LA INUSUAL secuencia de cuatro noches consecutivas de tormentas y fuertes vientos en Nuevo Laredo ha trastocado profundamente la vida de miles de familias, dejando a su paso un saldo de más de 100 árboles derribados, siete postes caídos y dos transformadores destrozados. Más allá del fenómeno meteorológico inédito, la verdadera afectación se vive en los hogares de decenas de colonias que han tenido que lidiar con prolongados apagones, la pérdida de alimentos por la falta de refrigeración y la interrupción de sus actividades diarias bajo un clima hostil. Esta racha de mal tiempo no solo alteró la tranquilidad nocturna de la ciudad, sino que visibilizó el enorme impacto cotidiano y material que sufren los ciudadanos cuando los servicios básicos colapsan ante el embate de la naturaleza.
LAS CIFRAS del primer trimestre de 2026 publicadas por la Agencia Nacional de Aduanas de México (ANAM) no hacen más que confirmar una realidad indiscutible: el destino económico de México se decide en sus fronteras, y muy especialmente en una de ellas.
Con 5 millones 254 mil 625 operaciones de comercio exterior registradas a nivel nacional al corte del 31 de marzo, el dinamismo de las cadenas de suministro globales bajo el cobijo del T-MEC demuestra una solidez a prueba de todo.
DETRÁS DEL DATO macroeconómico se esconde, sin embargo, una profunda centralización y un claro recordatorio de las jerarquías aduaneras del país. El informe oficial revela que apenas seis puntos de revisión fronteriza —Nuevo Laredo, Ciudad Juárez, Tijuana, Reynosa, Nogales y Piedras Negras— concentran de forma conjunta el 81.3% de la actividad aduanera en la franja norte.
EN ESTE ESCENARIO, resulta revelador observar que la aduana de Colombia, Nuevo León, se encuentra rezagada en el puesto número 7 del ranking. Este dato resulta especialmente significativo si se contrasta con las recurrentes campañas de desprestigio que desde el vecino estado se han orquestado en contra de Nuevo Laredo.
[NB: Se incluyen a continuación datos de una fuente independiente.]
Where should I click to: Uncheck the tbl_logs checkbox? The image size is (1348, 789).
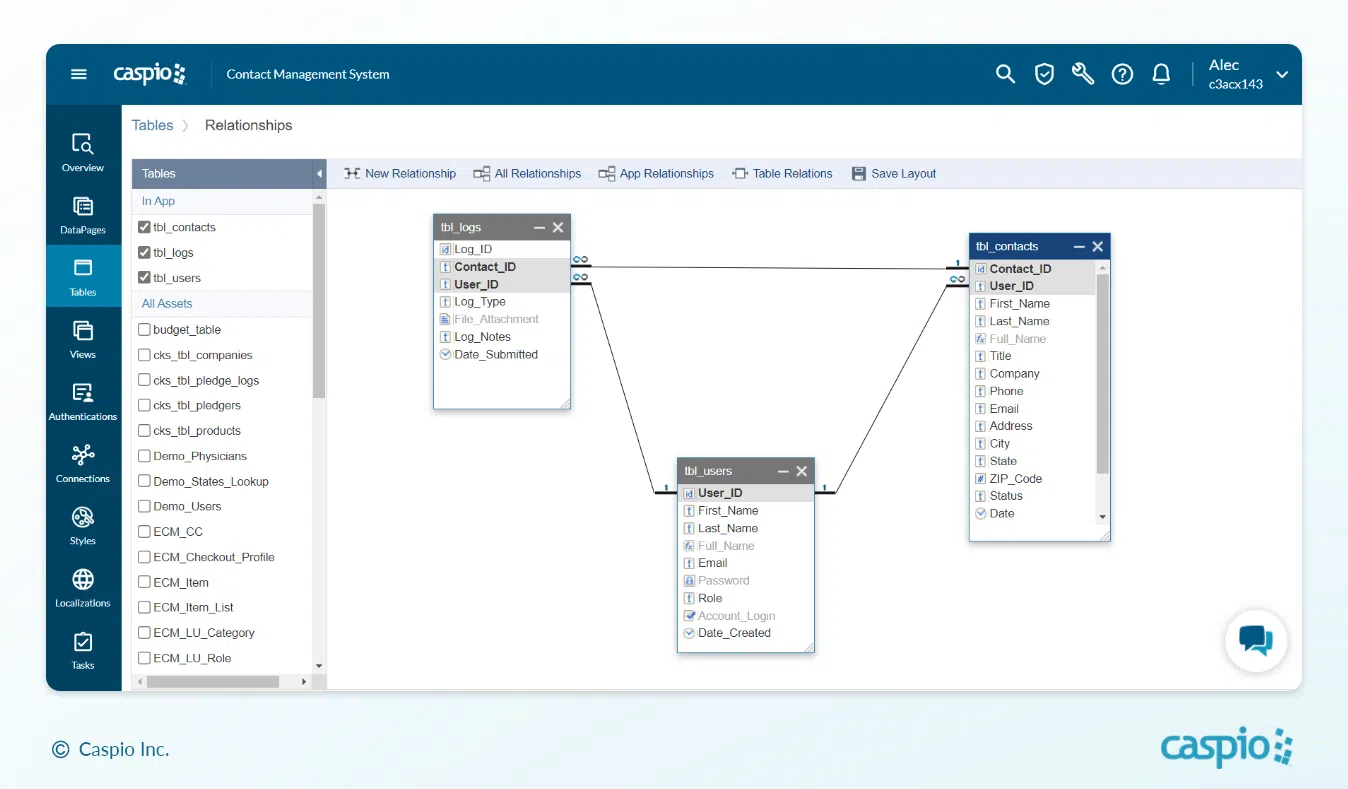145,253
La dura realidad de los números de la ANAM demuestra que la retórica política y los intentos por demeritar la infraestructura tamaulipeca no han sido suficientes para alterar la preferencia del mercado, el cual sigue apostando por la experiencia y solidez de la principal frontera comercial del país.
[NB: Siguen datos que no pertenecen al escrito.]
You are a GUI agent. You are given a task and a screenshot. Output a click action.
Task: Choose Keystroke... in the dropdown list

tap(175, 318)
MIENTRAS TANTO, la aduana de Nuevo Laredo no solo mantiene su liderazgo en volumen de mercancías, sino que se consolida como el principal pulmón financiero para el Gobierno Federal, en el sentido de que nuestras garitas aportaron una recaudación cercana a los 49 mil millones de pesos para la hacienda pública en solo tres meses, un reflejo directo del tráfico incesante que cruza diariamente por el Puente de Comercio Mundial.